Mythology often has kernels of historical truth, and the story of Noah might be an example of that. Underneath the headlines about “The Biblical Flood” a different narrative emerges. Yes, it appears there was a giant flood affecting the area around the Black Sea 7000 years ago (5000 BCE), but that doesn’t make the flood “Biblical.” The researchers claim that a giant rush of water swept in from the Mediterranean Sea and poured into the Black Sea, causing a major flood extending for thousands of square miles.
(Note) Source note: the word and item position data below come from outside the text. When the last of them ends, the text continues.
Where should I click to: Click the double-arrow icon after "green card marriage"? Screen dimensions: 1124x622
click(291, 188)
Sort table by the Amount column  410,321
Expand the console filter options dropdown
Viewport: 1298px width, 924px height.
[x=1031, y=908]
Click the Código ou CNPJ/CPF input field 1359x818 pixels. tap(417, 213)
I’ve heard this theory before (I keep up on my religion news), and the science behind it seems pretty good (the main researcher in the current crop of stories is Robert Ballard, who discovered the remains of the Titanic in 1985), but a giant flood caused from glacial runoff is not “raining for forty days and forty nights.” It’s geological, not Biblical.
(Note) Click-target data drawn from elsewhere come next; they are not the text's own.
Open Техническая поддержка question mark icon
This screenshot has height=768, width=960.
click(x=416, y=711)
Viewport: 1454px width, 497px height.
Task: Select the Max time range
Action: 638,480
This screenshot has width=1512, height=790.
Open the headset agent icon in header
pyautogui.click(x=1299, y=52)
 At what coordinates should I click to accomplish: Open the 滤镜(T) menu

Stories of arks and floods appear in many cultures. A flood appears in the legend of Gilgamesh, but I don’t take that whole account literally, even though most historians think Gilgamesh was a real person. The Greeks had three different flood stories, and there were some told by the people of the Americas as well. This doesn’t mean a giant flood covered the world and that we are all the descendants of Noah and his family, it simply means that when great floods happened in antiquity, mythology arose to explain them. Trying to connect an ancient flood to a non-historical personage is intellectually dishonest. It probably helps drum up interest in a story, but I don’t think it makes good for science of history.

The media is to blame for a lot of these problems, there’s big money in keeping Christians happy. If someone were to suggest that the story of Moses and the Exodus is more mythological than factual they might be met with protest. Scientists and researchers who have to constantly seek funding know that inserting language that implies The Bible is literally true will make people more likely to open up their wallets. (Many archeological digs are funded by Christian groups for the express purpose of “proving” the Bible, again that might make for interesting research, but it doesn’t make for good science.) I understand the importance of drawing eyeballs and coming up with funding (I really do!) but it all could be done in a much more honest sort of way. Every once in awhile I’d like to see a few quotes in there from The Skeptical Inquirer; at least bump the actual “facts” up a few paragraphs and tone down the hysteria please.

No one goes off looking for The Golden Fleece anymore, and if they did they’d probably be ridiculed. What our culture doesn’t ridicule are silly attempts to look for fictional objects like Noah’s Ark. This summer the search for Noah’s Ark by former Playboy model Donna D’Errico was all over the news. Strangely no one asked her the question “the ark was made of wood, don’t you think it would have rotted away by now?” But hey, it’s The Bible, the one piece of mythology our culture has decided is somehow literally true even when there’s no evidence for that being the case.